Ok, so that stopped me in my tracks and hit a place so far deep into my core. I became numb from the shock, and wrestled with those words for a couple of hours. I still am wrestling to a degree. I never in a million years thought someone would think that I was a bully to them. Now, I say that knowing full well how I was in high school. I do not deny that I was very angry, and anyone who looked at me in that tone of voice was probably going to catch it from me one way or another. I never hit anyone. I talked the talk.
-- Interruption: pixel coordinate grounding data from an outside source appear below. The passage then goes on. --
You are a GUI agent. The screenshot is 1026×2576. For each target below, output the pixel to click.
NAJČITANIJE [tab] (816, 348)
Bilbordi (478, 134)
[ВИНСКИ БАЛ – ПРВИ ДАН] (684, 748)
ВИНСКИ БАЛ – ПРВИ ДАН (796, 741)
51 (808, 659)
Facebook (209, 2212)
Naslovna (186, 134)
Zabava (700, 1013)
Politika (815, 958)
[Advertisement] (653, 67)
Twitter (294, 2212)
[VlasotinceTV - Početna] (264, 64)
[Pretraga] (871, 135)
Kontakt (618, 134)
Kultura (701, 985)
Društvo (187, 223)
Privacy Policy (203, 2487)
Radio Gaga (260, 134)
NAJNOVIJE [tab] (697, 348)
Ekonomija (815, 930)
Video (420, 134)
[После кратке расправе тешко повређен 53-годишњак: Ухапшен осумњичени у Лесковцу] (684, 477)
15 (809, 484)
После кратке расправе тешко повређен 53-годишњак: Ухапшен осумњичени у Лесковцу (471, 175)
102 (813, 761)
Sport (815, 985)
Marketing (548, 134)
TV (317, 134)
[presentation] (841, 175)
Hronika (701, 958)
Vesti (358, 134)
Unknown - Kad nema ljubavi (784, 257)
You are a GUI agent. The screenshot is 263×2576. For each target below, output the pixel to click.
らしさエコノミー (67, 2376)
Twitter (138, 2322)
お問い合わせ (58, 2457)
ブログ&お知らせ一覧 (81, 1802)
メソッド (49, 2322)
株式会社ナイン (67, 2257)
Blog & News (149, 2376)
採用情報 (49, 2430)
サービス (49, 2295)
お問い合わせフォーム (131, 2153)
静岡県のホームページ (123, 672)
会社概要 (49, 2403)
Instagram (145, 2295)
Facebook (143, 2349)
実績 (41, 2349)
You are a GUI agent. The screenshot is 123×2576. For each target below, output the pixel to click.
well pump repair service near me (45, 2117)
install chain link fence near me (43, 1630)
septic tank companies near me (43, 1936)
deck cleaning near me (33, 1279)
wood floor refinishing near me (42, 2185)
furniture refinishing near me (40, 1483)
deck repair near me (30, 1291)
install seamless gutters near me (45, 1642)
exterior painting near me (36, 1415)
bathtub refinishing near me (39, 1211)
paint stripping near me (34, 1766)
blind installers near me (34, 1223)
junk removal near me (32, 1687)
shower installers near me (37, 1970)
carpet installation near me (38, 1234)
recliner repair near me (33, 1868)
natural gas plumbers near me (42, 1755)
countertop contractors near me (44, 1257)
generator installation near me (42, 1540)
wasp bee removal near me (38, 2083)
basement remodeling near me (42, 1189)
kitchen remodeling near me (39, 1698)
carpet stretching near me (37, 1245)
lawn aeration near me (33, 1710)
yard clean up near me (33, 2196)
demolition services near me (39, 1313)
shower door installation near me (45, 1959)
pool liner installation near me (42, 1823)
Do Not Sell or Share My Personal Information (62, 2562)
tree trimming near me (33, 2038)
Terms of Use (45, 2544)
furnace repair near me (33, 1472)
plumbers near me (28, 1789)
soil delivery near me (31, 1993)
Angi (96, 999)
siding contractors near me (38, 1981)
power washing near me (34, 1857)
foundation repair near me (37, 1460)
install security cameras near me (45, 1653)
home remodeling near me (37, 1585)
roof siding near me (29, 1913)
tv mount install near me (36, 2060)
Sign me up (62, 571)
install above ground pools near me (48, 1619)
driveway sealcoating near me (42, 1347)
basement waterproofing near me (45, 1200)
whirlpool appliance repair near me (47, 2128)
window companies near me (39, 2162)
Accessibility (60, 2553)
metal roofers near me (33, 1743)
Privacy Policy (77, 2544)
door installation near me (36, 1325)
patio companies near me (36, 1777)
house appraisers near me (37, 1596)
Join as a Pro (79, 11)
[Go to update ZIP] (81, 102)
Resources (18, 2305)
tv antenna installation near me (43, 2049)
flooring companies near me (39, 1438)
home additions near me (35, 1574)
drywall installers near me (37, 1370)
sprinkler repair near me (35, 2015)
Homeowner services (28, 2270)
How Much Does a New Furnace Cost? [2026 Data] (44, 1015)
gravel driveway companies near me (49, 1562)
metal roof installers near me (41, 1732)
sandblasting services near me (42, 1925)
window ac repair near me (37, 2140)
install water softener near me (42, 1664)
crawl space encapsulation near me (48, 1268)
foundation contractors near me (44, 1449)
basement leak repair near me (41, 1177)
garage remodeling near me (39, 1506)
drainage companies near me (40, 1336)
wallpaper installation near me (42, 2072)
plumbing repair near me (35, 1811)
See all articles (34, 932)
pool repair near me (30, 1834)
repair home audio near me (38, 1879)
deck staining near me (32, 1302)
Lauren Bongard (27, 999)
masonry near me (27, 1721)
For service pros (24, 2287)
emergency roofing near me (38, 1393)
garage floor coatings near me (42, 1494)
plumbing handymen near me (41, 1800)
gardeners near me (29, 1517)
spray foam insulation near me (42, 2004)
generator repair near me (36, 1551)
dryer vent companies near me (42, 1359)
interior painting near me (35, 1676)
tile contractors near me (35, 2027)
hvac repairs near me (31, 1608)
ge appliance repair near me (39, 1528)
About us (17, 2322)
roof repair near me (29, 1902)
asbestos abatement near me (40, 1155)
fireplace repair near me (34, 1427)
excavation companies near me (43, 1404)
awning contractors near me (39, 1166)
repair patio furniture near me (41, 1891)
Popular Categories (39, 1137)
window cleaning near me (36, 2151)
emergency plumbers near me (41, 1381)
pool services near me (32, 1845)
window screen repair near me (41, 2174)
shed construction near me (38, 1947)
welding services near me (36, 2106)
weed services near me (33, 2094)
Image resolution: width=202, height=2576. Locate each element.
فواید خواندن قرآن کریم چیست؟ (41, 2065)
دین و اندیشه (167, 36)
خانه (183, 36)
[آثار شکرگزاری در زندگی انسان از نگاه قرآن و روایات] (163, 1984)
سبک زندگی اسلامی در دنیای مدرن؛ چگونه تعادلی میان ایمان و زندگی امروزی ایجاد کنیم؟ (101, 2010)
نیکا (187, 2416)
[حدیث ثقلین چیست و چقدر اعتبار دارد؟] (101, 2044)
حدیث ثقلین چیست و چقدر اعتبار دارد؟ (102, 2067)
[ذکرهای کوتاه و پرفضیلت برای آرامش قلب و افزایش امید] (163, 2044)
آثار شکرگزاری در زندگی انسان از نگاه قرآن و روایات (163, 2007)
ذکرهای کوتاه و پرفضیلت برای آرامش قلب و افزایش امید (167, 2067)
If I would have had to, I would have walked the walk. I never had to. Here’s this woman, though, all these years after high school, and that is how she remembered me. As another group was to start in the afternoon, I struggled with how I was going to handle this situation. So, here’s what I did. I stood up in front of the eleven people, and I said (pointing to this individual), “I have known her for a long time. I was not nice to her in high school, and today she let me know that I was her biggest bully. That hit me in a way I was not prepared for. So, in saying all of that, I would like to say this, ‘Will you forgive me?'” She looked me in the eye, and she said, “Yes, I absolutely forgive you.” After that, another individual asked for forgiveness from others. The whole point of this blog is just to let you know that people do not forget how you treat them. One day, you may find out that you were someone’s biggest bully. One day, you may need to ask for forgiveness from someone you have treated poorly. Yesterday, I was humbled, and I was also set free by her forgiveness.